Простите, сэр, как заведенный повторял машинист, но дальше я везти вас не могу. Я имею право вести поезд только до Уика.
Споры и уговоры оказались бесполезными. В этом месте железнодорожная линия раздваивалась. Законопослушный машинист доставил нас в Уик. Ехать дальше он действительно не имел права.
Мы выгрузились из поезда и остановились, дрожа на ветру. В это время из мрака, сгустившегося вокруг здания станции, возникла человеческая фигура.
Кто-то звонит по телефону, сообщила она, и хочет поговорить со старшим офицером спецпоезда.
Я взглянул поочередно на своих спутников, не проявивших при этих словах видимого энтузиазма, и тяжело вздохнул:
Это я. Посоветовав своим товарищам по несчастью, пока я буду разговаривать, присматривать место для ночлега на вересковой пустоши, я отправился к телефону: Алло...
Говорит ответственный за регулирование движения из Терсо. Вы старший офицер спецпоезда?
Да, сэр.
С вами 200 человек, не так ли?
Никак нет, сэр.
А сколько?
Один лейтенант из КВДР и еще один уоррент-офицер. Это явно было не слишком солидно для целого спецпоезда. [27]
Боже мой, и это все?
Да, сэр.
Назовите ваше имя.
Райнер, сэр.
Что? Райнер из Мерси?
Да, сэр. Должен признаться, у меня отлегло от сердца. Обладатель строгого голоса знал меня! Да и голос сразу показался мне более дружелюбным.
Какого черта вы делаете на спецпоезде с одним уоррент-офицером и одним лейтенантом?
Это долгая история, сэр. Но кто вы, сэр?
Крик с «Гусара».
Конечно, я его знал. За несколько месяцев до описываемых событий в Ливерпуль заходила 1-я флотилия минных тральщиков. Лейтенант-коммандер Т. Г. П. Крик командовал кораблем «Гусар».

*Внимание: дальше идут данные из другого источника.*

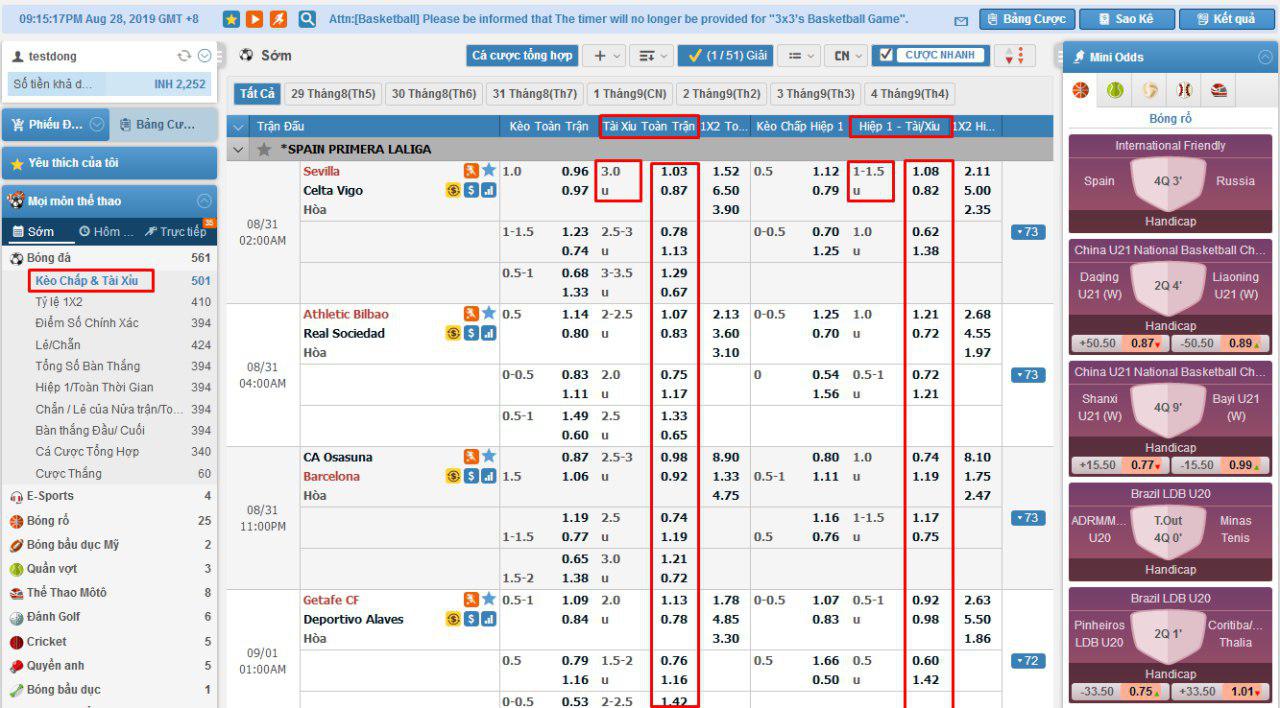The width and height of the screenshot is (1280, 708).
Task: Favorite the Sevilla match with blue star
Action: 488,171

Но что вы делаете в Терсо, сэр?
Перевожу народ в Скапа. Может быть, вам лучше провести ночь на борту? У меня еще осталась пара свободных коек.
С радостью, но как мы отсюда выберемся?
Тут в моем распоряжении имеется теплушка, я, собственно говоря, уже отправил ее за вами, даже раньше, чем дозвонился. Только сразу же сюда, договорились? В его голосе прозвучало беспокойство.
Вскоре наше личное железнодорожное транспортное средство прибыло, и мы отправились в Терсо.
Что ж, философски заметил я, удобно расположившись в теплом вагоне. В военное время мы бы наверняка угодили под трибунал, ну и что же? По крайней мере мы едем с комфортом. [28]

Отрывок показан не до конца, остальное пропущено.